# Much ado about nothing, spoken by a first year beekeeper.



## eriklane (Dec 4, 2012)

I'm thinking about bees and how they've lived for thousands of years without us, and, thinking that a tree hive offers a few things, but, I don't know details and haven't done research much. Seems a bee hive in a tree has a low hole, and no vent at the top. Trees vary in thickness and cold prevention, etc, based on wood density, quality, and thickness. No idea if bees prefer a thick wood or if they just pick something that is about big enough inside and deal with variances in heat due to trunk thickness.

A few observations-summers are cool as leaves shade. Winters get sun because leaves are gone. Low hole allows ventilation out during winter, but condensation can happen in the top of the hive? Other than that, it's live and let live.
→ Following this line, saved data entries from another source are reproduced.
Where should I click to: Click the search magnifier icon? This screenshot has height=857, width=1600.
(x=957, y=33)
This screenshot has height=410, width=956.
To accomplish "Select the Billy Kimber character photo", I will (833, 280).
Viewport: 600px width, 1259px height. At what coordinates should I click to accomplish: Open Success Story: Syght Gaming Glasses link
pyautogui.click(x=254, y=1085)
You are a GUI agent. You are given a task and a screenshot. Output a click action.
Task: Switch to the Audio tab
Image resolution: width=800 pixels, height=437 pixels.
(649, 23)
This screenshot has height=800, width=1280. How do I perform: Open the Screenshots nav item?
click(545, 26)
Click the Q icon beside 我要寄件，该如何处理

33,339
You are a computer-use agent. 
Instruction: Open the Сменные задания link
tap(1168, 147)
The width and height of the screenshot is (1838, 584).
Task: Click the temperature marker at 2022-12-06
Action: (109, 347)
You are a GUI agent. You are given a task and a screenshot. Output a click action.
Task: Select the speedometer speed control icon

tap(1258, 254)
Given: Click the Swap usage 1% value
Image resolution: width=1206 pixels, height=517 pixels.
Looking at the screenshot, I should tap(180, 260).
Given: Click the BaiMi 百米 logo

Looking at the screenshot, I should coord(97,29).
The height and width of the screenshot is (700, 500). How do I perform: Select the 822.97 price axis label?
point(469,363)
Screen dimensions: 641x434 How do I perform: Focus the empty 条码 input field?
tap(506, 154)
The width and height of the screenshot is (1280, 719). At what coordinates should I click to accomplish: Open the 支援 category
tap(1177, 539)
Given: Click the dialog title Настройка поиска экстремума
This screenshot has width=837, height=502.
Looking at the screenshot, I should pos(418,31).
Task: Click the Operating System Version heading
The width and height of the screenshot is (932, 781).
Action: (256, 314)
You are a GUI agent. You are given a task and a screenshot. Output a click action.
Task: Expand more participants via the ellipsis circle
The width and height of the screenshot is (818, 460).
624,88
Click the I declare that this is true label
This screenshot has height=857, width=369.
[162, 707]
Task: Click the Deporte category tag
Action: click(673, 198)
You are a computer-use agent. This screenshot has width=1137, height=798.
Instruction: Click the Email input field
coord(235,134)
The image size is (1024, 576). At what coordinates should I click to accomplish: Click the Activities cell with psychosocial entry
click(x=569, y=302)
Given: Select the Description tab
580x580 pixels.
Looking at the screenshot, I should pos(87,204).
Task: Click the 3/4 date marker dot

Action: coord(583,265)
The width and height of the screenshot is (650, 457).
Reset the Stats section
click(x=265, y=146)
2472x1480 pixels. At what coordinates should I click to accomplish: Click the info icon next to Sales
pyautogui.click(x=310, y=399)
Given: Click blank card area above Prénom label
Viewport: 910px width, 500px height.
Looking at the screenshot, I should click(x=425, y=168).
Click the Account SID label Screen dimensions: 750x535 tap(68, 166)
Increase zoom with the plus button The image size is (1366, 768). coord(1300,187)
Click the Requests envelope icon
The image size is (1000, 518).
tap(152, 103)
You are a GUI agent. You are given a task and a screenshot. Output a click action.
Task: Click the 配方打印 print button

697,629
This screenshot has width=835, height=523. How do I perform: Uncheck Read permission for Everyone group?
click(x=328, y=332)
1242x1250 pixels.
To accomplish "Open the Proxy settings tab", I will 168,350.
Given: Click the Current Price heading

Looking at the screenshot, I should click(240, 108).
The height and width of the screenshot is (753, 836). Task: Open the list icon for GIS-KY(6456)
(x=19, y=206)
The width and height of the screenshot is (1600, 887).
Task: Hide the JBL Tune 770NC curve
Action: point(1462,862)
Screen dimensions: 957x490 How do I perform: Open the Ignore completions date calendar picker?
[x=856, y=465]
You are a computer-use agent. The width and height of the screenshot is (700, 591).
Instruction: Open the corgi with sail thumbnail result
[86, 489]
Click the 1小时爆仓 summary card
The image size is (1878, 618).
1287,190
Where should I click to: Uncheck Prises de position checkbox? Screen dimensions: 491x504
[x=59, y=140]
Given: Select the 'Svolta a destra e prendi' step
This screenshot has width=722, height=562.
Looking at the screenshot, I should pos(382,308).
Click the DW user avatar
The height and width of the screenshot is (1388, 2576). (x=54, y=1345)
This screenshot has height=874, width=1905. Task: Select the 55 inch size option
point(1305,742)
I have a first year TBH and it all worked fine, low entrance holes on one end, one high hole on the far other end for ventilation, but, haven't been thru a winter yet and I've been scared at the whole humidity talk people mention, contradicting my earlier statements about a log hive.

So, asking for input...


----------



## squarepeg (Jul 9, 2010)

humidity is not much of a problem, unless the 'ceiling' of the cavity gets cold enough for the humidity to condense out on, which is not likely in a tree.

trees might vary in thickness, but would certainly always be thicker than 3/4", much thicker. therefore the insulative properties of a tree would be consideralby better.


----------



## eriklane (Dec 4, 2012)

Right, which is why I'm confirmed in building 3" thick hives...


----------



## squarepeg (Jul 9, 2010)

you must be a body builder. i couldn't lift the boxes if they were any heavier than they already are.


----------



## eriklane (Dec 4, 2012)

Well that's a good point. I'm all about making it easy and natural. And beehives out in the sun may make more honey but, in summer, it seems to me that is an extra stresser for them. I'll put mine in a place that gets summer shade but that has a good line to the sun(not in a forest or orchard for example) for winter so that the natural warmth can help. I had 2000 bees hanging out by the door this summer when it was warm. Maybe it wasn't any harm, or, maybe it's normal, but, 3/4" or even 1" isn't very thick...we'll see how it goes. I'd planned to make a Lang with heavy brood and maybe 1 heavy honey super, and then the rest, that you'd typically remove in the fall, I'd make with 1" or 3/4" since they aren't there for winter...


----------



## squarepeg (Jul 9, 2010)

facing the morning sun, and getting late afternoon shade works well.


----------



## eriklane (Dec 4, 2012)

We love our TBH, we're just worried that 30 or so # of honey isn't enough for this winter, as it was a new hive, and we had a big drought here this summer. Don't wanna lose our girls...had so much fun with them, and learning, it's only right that we do everything we can to make them safe...


----------



## squarepeg (Jul 9, 2010)

sorry, i didn't notice it was the tbh forum erik. i guess if you aren't stacking boxes you could make them as thick as you wanted. good luck.


----------



## Colleen O. (Jun 5, 2012)

Erik, what kind of roof do you have on your hive and where are your entrances? I started this year too, and we had a major drought and heatwave (114 I think was the high, record number of 100+ days in July) and my bees never bearded. I've got upper entrances (had to move them on both hives) and a peaked roof. I think both helped keep the hives the right temperature. My hives are in shade mid-afternoon, sun most of the day. Most say full sun helps combat SHB but that may not be an issue for you. The afternoon shade helps keep mine from a melt-down too I'm sure.


----------



## eriklane (Dec 4, 2012)

Flat roof. Now I have a bunch of insulation and wood on top to try and stop condensation inside by keeping the cold away from the roof...3 entrances on the bottom, 2 plugged now. I do have 1 high vent hole on the opposite end as the entrances, behind the follower, hoping that allows some ventilation...


----------



## Joseph Clemens (Feb 12, 2005)

How do you figure that the hollow of a hollow tree always has the opening at the bottom?

I've cut more than my fair share of bee trees. Those that I've dealt with often had the hollow, below the opening. Most had hollow space both above and below the opening, but the hollow space below was often where more of the space was, than above. And, of course, all I experienced may have just been a fluke.


----------



## Barry (Dec 28, 1999)

Observations I've made from the cut-outs I've done, most, if not all had the entrance below the comb. These were from structures, not trees.


----------



## eriklane (Dec 4, 2012)

I said that out of ignorance, figuring that bees would use the natural cavity above as a heat trap, helping in winter. But your experience then is interesting...And yes, I've seen ***** in holes with dens below the opening. It's an interesting curiosity...bottom line is a tree has a thick trunk, usually, or, again, I'd say, that bees would take a cavity that would be in a tree with > 3/4" thick trunk around them, but then again, I say that with no experience. Then again, could they live in a tree that has a hole with walls that are 1/2" thick? I suppose, but those trees don't last as they're weak...anyway...seems a thick walled hive keeps cold away better than thin, but it also retains heat...I have bluebirds that live in houses I make, all out of 3/4" wood, they are in full sun. Babies don't die of heat, nor do parents...


----------